Don’t Put Your Customer Hat On

customer hat props

Have you ever been instructed to “put your customer hat on?” That’s bad advice.

“Put your customer hat on” is a favorite line of process improvement consultants and workshop facilitators. I’ve even said it myself. It means to imagine yourself as a customer, empathize with them, and approach the problem from the customer’s perspective.

The facilitator who says it has good intentions: to redirect the team from a company-centric (inside-out) perspective to a customer-centric (outside-in) perspective. By thinking from the customer point-of-view, we believe we can both improve the customer experience and meet the stated business objective.

But there’s a serious flaw in the exercise, especially in B2B. Many of us have never been a customer of the product or service we are improving. Even if we have been a customer, our experience is unlikely to represent all customers. Therefore, we attempt to rationalize customer values with logic based on our own experiences.

The “customer hat” encourages rational empathy

Imagine designing a customer support process for a hospital billing supervisor, but you’ve never been one yourself. You “put your customer hat on” and recall your own experiences contacting customer support for your cable company, credit card, or bank.

In those situations, perhaps you’re like me: you prefer to interact with a live agent over chat. Rather than navigate an automated phone system or send an email and wait for a response, you like a real-time interaction through chat or text. The agent can usually resolve your issue while you multitask. It’s great!

Because you’ve never been a hospital billing supervisor, you recall your own experiences as a customer and reason that the billing supervisor will appreciate live agent chat just like you do. This is rational empathy – you are empathizing with the customer, but it’s based on reasoning from your own assumptions, not the customer’s reality.

Rational empathy is dangerous

The problem with rational empathy is that we all have blind spots – things we don’t know that we don’t know.

We’re often missing critical data about our customers because we have never walked in their shoes. In his book Reorganize for Resilience: Putting Customers at the Center of Your Business, Harvard Business School Professor Ranjay Gulati describes how the electronics retailer Best Buy confronted its customer blind spots. Best Buy created working teams to understand different customer segments. One important segment was the Busy Moms – female shoppers that came into the store, often with kids in tow. That team realized:

“…because many senior managers were men, their understanding of female buying behavior was not normally as extensive as their understanding of male consumers.”

To put it bluntly, men had designed the store experience to appeal to other men and that design wasn’t meeting the needs of female shoppers.
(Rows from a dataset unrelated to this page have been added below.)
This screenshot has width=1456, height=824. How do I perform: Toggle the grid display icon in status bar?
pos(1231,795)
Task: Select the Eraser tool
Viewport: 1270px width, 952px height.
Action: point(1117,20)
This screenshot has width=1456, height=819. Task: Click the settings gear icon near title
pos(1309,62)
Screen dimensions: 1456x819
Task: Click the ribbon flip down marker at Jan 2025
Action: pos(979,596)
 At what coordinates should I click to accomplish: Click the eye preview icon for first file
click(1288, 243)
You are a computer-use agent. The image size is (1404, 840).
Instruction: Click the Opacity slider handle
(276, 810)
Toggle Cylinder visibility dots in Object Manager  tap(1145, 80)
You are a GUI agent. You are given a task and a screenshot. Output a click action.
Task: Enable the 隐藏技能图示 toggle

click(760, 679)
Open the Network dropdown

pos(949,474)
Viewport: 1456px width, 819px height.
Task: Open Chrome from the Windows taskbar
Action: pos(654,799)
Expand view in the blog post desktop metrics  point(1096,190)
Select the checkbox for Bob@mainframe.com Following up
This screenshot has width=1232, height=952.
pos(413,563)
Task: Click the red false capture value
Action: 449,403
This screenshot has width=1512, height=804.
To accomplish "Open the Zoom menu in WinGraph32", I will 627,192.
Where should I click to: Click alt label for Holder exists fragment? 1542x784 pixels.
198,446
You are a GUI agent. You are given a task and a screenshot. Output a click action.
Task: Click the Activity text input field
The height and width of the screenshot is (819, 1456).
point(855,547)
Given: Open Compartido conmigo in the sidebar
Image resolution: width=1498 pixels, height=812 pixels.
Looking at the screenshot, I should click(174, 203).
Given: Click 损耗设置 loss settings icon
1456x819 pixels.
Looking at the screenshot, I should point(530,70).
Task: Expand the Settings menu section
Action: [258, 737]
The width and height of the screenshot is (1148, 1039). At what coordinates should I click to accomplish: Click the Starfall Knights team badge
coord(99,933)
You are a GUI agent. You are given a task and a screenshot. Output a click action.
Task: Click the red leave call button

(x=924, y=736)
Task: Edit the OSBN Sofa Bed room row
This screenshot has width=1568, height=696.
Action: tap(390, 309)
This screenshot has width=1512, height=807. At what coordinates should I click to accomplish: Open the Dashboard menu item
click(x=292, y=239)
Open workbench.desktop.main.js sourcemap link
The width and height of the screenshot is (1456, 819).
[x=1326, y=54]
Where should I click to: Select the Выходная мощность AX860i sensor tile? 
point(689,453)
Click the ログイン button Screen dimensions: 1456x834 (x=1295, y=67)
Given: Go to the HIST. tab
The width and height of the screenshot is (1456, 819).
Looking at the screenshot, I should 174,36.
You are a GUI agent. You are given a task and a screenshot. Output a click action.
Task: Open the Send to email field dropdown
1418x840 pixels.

Through the Busy Moms segment working team, Best Buy identified five value propositions that resonated with female customers. Redesigning Best Buy stores to appeal to this and other segments boosted financial performance by 9% compared to traditional product-focused stores.

This story demonstrates the danger of rational empathy – letting your customers (and your profits) walk out the door because of your own blind spots. 

The men in charge couldn’t just “put their customer hats on” and think like women.

Use empirical empathy instead

The opposite of rational empathy is empirical empathy – empathy gained from observation or experience. When we understand the customer’s perspective – by collecting Voice of the Customer (VOC) data – then we can discover our own blind spots and make customer-centric decisions.

Let’s revisit hospital billing supervisor example. Rather than “putting our customer hats on” and assuming they like chat because we like chat, we should ask some actual hospital billing supervisors about their needs and motivations.

Through customer interviews, I learned that hospital billing supervisors spend up to 7 hours every day in meetings. They manage teams with 15 direct reports who come to them with issues and questions. When the supervisors have time to contact customer support, they are working through a batch of complex issues, often while eating lunch.

“My issues are complex, and probably can’t be solved over chat,” one explained when I interviewed her. 

“I’m a super-user,” said another, “and I know you need time to research these issues. I’d rather send an email and move on than wait around for hours on chat.”

Understanding VOC through interviews and focus groups often seems like a burdensome exercise for companies that want to act quickly. It takes time to schedule and conduct the interviews and share the insights with stakeholders. However, consider the cost of making an investment or process change based on rational empathy alone. Can you afford to waste resources or alienate customers because of your blind spots?

Don’t put your customer hat on. Take the time to listen and understand your customers. Develop empirical empathy and make better business decisions.